[FoRK] kalman filters

Damien Morton dmorton at bitfurnace.com
Tue May 12 18:06:49 PDT 2009


On Wed, May 13, 2009 at 9:39 AM, Stephen Williams <sdw at lig.net> wrote:
> I want to solve a similar problem soon.
>
> The acceleration is given in 3D.  You get a series of vectors that allow you
> to fit an arc.  Too bad the Wiimote, and I think the iPhone don't seem to
> have gyros in addition to the MEMS accelerometers.  The iPhone should also
> have a compass.

The iPhone does have a camera, and I had the idea of using some kind
of optical flow computation to get some additional motion estimate
from the camera - just enough to tell you rough gyro-like numbers.

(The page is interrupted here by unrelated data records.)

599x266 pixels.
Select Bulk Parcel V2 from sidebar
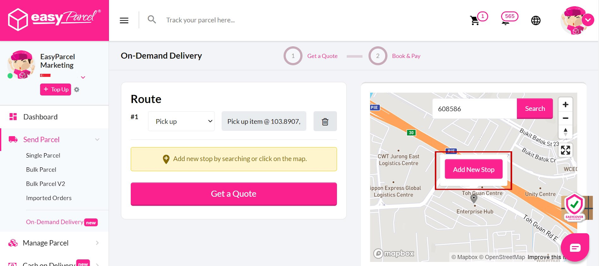pos(45,183)
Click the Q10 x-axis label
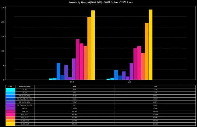Viewport: 197px width, 127px height. click(x=72, y=82)
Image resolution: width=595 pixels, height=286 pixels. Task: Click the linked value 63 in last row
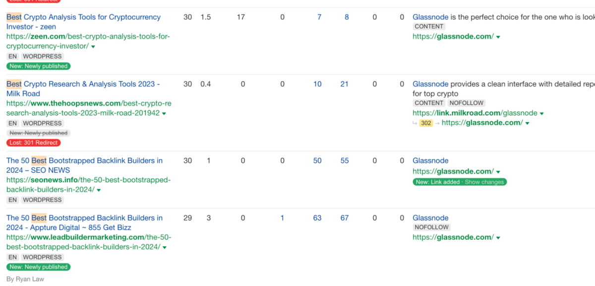click(x=317, y=218)
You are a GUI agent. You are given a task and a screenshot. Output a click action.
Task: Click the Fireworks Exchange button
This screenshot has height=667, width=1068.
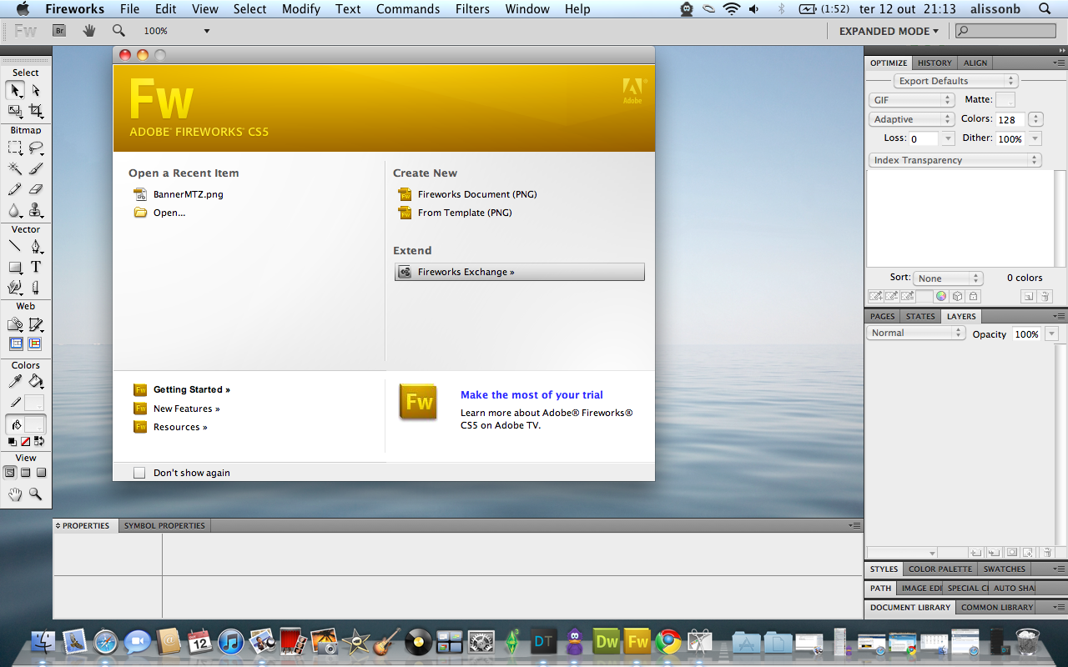pos(520,272)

I though the WiiMote had a low res IR camera in the nose?

>
> Just looking at the Wiimote as an example:
> http://blogs.msdn.com/coding4fun/archive/2007/03/14/1879033.aspx
> http://www.wiibrew.org/wiki/Wiimote#Accelerometer
>>
>>  Accelerometer
>> ADXL330 in a Wii remote
>> Coordinate system used by Wii Remote
>>
>> The Wii Remote includes a three-axis linear accelerometer located on the
>> top suface of the circuit board, slightly left of the large A button. The
>> integrated circuit is the ADXL330 (data sheet), manufactured by Analog
>> Devices. This device is physically rated to measure accelerations over a
>> range of at least +/- 3g with 10% sensitivity.
>>
>> Since the accelerometer actually measures the force exerted by a set of
>> small proof masses inside of it with respect to its enclosure, the
>> accelerometer measures linear acceleration in a free fall frame of
>> reference. If the Wii Remote is in free fall, it will report zero
>> acceleration. At rest, it will report an upward acceleration (+Z, when
>> horizontal) equal to the acceleration due to gravity, g (approximately 9.8
>> m/s²) but in the opposite direction. This fact can be used to derive tilt
>> from the acceleration outputs when the Wii Remote is reasonably still.
>
>> XX, YY, and ZZ are unsigned bytes representing the acceleration in each of
>> the three axis, where zero acceleration is approximately 0x80. The
>> coordinate system is shown in the diagram above (note that this is different
>> from the coordinate system used by GlovePIE). Additionally, the BB BB
>>  Buttons bytes also include the LSBs of the acceleration values in the
>> unused bits
>
> So, a series of acceleration points at certain time steps allows integration
> to a set of fixed points in space. This talks about it but doesn't solve it
> completely:
> http://www.mathhelpforum.com/math-help/advanced-applied-math/51269-finding-distance-traveled-accelerometer-readings.html
>
> According to this a Kalman filter won't help when you only have a single
> sensor:
> http://answers.yahoo.com/question/index?qid=20070814120651AAsUZwW
>
> Good demo of a Kalman filter for gyro+accel:
> http://tom.pycke.be/mav/92/kalman-demo-application
>
> Partially helpful.  Note that you cannot fly properly without either a gyro
> or ground vision.
> http://tom.pycke.be/mav/69/accelerometer-to-attitude
>
> Nice:
> http://en.wikipedia.org/wiki/Kalman_filter
> http://blog.medallia.com/2007/08/iphone_accelerometer_source_co.html
> http://blog.medallia.com/2007/08/fun_with_the_iphone_accelerome.html
>
> sdw
>>
>> Fourth thought is to create a simulated robot arm, and use inverse
>> kinematics to torque the joints to match the observed acceleration. I
>> can simplify the problem to 2D, which will help. Getting really
>> complicated here.
>>
>> I'm wondering if there might be a simpler way. In the end, all I want
>> to do is take the accelerometer data and produce a value for casting
>> velocity (I am assuming that the launch angle is perfect).
>>
>> Any suggestions welcome!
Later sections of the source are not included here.